Newsom Posts Video With High Speed Rail Update
Sometimes the only responsible thing to do is state the obvious: the emperor has no clothes. On Tuesday, California Governor Gavin Newsom offered a near-perfect case study in that old parable as he staged a victory lap for the state’s high-speed rail project—a project that has already consumed at least $12 billion, is projected to require well over $120 billion more, and has been under construction for more than a decade without producing anything resembling a functional bullet train.
We’ve taken another critical step in the track-laying stage for California’s @CaHSRA high-speed rail! pic.twitter.com/qVYw7eJQbn
— Governor Gavin Newsom (@CAgovernor) February 4, 2026
The problem with the celebration was not merely the staggering cost overruns or the endless delays. It was the visual itself. Newsom posed confidently in front of a train and declared progress, but the train behind him was not a sleek, high-speed marvel of modern engineering. It was a conventional diesel freight train. There is no bullet train. There is no completed track carrying passengers at high speed. There is, however, a carefully choreographed photo-op meant to suggest momentum where very little exists.
Gavin’s big reveal… NOTHING‼️
Not a single high-speed track is installed for Gavin Newsom’s TRAIN TO NOWHERE. A monstrous $135 BILLION price tag. And federal taxpayers spent $16 BILLION, for nothing.
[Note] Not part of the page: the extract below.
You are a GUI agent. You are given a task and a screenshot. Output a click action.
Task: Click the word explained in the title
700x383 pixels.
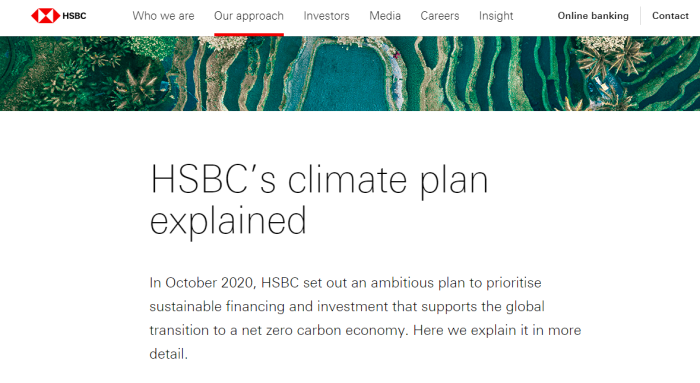(228, 221)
Best of luck with your boondoggle @CAgovernor, but federal taxpayers aren’t… https://t.co/LUa3xmJifN
— Secretary Sean Duffy (@SecDuffy) February 5, 2026
Critics wasted no time pointing this out. Assemblymember Alexandra Macedo, who represents parts of the Central Valley most affected by the project, summed it up bluntly: a governor standing in front of a freight train insisting “it’s coming” does not make it so. The per-mile cost of the Central Valley route alone now hovers around an astonishing $215 million, a figure that would be laughable if it were not so alarming. Newsom’s visit to Kern County was framed as a celebration of a railhead facility, described as a “critical step” toward track-laying, but Californians have heard variations of this line for years.
We won. Federal funding for the CA High-Speed Rail catastrophe has officially been terminated. pic.twitter.com/TGeD2VfGxk
— Rep. Kevin Kiley (@RepKiley) July 17, 2025
The skepticism is earned. This is the same political figure who once promised to solve homelessness in San Francisco, a pledge that collapsed under the weight of reality. Now, federal officials are openly distancing themselves from the rail project. Transportation Secretary Sean Duffy made clear that federal taxpayers are no longer on the hook, and the Trump administration, backed by Republicans in Congress, has pulled more than $4 billion in funding. Senator Rick Scott added what many were already thinking: no amount of smiling changes the fact that there is still no there there.
After 10 years and a $135 billion price tag of wasteful spending for taxpayers, @CAgovernor is standing in front of a freight train that’s not moving and touting his high-speed rail scam as a success. (Note: actual high-speed rail tracks are nowhere to be found in the video.)… https://t.co/7cQNRxYA3o
— Rick Scott (@SenRickScott) February 4, 2026
Mockery comes easily in this case, but the stakes are higher than a viral moment. Early polling places Newsom among the leading Democratic contenders for 2028, and his polish alone may be enough to eclipse rivals like Kamala Harris. That is precisely why this episode matters. The high-speed rail project is not a trivial embarrassment; it is a distillation of Newsom’s governing record—grand promises, breathtaking sums of money, and results that never quite arrive.